'''
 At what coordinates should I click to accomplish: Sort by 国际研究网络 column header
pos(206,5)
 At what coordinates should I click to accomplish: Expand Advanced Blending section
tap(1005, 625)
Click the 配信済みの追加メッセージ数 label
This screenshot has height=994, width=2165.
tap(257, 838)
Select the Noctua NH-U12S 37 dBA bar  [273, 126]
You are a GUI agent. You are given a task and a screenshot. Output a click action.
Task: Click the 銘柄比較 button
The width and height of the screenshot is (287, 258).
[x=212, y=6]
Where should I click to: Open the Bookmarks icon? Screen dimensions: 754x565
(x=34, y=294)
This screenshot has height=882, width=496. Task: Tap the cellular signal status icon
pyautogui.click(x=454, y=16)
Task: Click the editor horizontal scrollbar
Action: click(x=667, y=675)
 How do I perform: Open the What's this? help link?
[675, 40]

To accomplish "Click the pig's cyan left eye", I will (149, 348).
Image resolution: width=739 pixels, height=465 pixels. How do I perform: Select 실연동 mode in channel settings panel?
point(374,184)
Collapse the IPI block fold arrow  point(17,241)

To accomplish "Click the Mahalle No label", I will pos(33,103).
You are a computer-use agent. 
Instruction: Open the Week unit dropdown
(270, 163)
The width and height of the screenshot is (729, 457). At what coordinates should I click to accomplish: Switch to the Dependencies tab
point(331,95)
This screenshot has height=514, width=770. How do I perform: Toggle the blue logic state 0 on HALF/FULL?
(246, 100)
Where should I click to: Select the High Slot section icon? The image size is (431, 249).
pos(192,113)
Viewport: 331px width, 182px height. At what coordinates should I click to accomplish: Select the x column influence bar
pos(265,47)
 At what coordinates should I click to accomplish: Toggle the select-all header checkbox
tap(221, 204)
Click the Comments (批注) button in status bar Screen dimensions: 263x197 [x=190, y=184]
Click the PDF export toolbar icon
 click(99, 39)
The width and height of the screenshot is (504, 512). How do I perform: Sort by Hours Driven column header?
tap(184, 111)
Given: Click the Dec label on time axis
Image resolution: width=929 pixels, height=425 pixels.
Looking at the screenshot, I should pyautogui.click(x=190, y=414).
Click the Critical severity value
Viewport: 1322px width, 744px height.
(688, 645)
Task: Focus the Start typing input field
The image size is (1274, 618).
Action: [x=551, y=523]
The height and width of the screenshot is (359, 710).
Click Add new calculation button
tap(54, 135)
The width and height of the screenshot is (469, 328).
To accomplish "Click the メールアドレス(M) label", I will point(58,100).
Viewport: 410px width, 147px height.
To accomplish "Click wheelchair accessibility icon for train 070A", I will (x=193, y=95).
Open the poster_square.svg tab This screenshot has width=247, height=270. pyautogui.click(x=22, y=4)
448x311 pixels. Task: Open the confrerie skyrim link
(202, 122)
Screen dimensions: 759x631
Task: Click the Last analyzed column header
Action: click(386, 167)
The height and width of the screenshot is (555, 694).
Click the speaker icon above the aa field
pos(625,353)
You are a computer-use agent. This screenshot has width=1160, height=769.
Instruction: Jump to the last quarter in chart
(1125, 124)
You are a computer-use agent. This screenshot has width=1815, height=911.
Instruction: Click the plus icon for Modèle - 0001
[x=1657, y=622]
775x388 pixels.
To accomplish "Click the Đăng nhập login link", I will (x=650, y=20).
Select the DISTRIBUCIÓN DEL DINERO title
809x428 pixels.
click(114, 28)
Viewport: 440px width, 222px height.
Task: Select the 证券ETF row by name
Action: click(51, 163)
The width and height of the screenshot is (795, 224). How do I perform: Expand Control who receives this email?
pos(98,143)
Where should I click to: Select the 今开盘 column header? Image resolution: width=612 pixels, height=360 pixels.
'''
* Your instructions
Word for word, give back all the lines above.

* Answer section
 At what coordinates should I click to accomplish: Sort by 国际研究网络 column header
pos(206,5)
 At what coordinates should I click to accomplish: Expand Advanced Blending section
tap(1005, 625)
Click the 配信済みの追加メッセージ数 label
This screenshot has height=994, width=2165.
tap(257, 838)
Select the Noctua NH-U12S 37 dBA bar  [273, 126]
You are a GUI agent. You are given a task and a screenshot. Output a click action.
Task: Click the 銘柄比較 button
The width and height of the screenshot is (287, 258).
[x=212, y=6]
Where should I click to: Open the Bookmarks icon? Screen dimensions: 754x565
(x=34, y=294)
This screenshot has height=882, width=496. Task: Tap the cellular signal status icon
pyautogui.click(x=454, y=16)
Task: Click the editor horizontal scrollbar
Action: click(x=667, y=675)
 How do I perform: Open the What's this? help link?
[675, 40]

To accomplish "Click the pig's cyan left eye", I will (149, 348).
Image resolution: width=739 pixels, height=465 pixels. How do I perform: Select 실연동 mode in channel settings panel?
point(374,184)
Collapse the IPI block fold arrow  point(17,241)

To accomplish "Click the Mahalle No label", I will pos(33,103).
You are a computer-use agent. 
Instruction: Open the Week unit dropdown
(270, 163)
The width and height of the screenshot is (729, 457). At what coordinates should I click to accomplish: Switch to the Dependencies tab
point(331,95)
This screenshot has height=514, width=770. How do I perform: Toggle the blue logic state 0 on HALF/FULL?
(246, 100)
Where should I click to: Select the High Slot section icon? The image size is (431, 249).
pos(192,113)
Viewport: 331px width, 182px height. At what coordinates should I click to accomplish: Select the x column influence bar
pos(265,47)
 At what coordinates should I click to accomplish: Toggle the select-all header checkbox
tap(221, 204)
Click the Comments (批注) button in status bar Screen dimensions: 263x197 [x=190, y=184]
Click the PDF export toolbar icon
 click(99, 39)
The width and height of the screenshot is (504, 512). How do I perform: Sort by Hours Driven column header?
tap(184, 111)
Given: Click the Dec label on time axis
Image resolution: width=929 pixels, height=425 pixels.
Looking at the screenshot, I should pyautogui.click(x=190, y=414).
Click the Critical severity value
Viewport: 1322px width, 744px height.
(688, 645)
Task: Focus the Start typing input field
The image size is (1274, 618).
Action: [x=551, y=523]
The height and width of the screenshot is (359, 710).
Click Add new calculation button
tap(54, 135)
The width and height of the screenshot is (469, 328).
To accomplish "Click the メールアドレス(M) label", I will point(58,100).
Viewport: 410px width, 147px height.
To accomplish "Click wheelchair accessibility icon for train 070A", I will (x=193, y=95).
Open the poster_square.svg tab This screenshot has width=247, height=270. pyautogui.click(x=22, y=4)
448x311 pixels. Task: Open the confrerie skyrim link
(202, 122)
Screen dimensions: 759x631
Task: Click the Last analyzed column header
Action: click(386, 167)
The height and width of the screenshot is (555, 694).
Click the speaker icon above the aa field
pos(625,353)
You are a computer-use agent. This screenshot has width=1160, height=769.
Instruction: Jump to the last quarter in chart
(1125, 124)
You are a computer-use agent. This screenshot has width=1815, height=911.
Instruction: Click the plus icon for Modèle - 0001
[x=1657, y=622]
775x388 pixels.
To accomplish "Click the Đăng nhập login link", I will (x=650, y=20).
Select the DISTRIBUCIÓN DEL DINERO title
809x428 pixels.
click(114, 28)
Viewport: 440px width, 222px height.
Task: Select the 证券ETF row by name
Action: click(51, 163)
The width and height of the screenshot is (795, 224). How do I perform: Expand Control who receives this email?
pos(98,143)
Where should I click to: Select the 今开盘 column header? Image resolution: width=612 pixels, height=360 pixels.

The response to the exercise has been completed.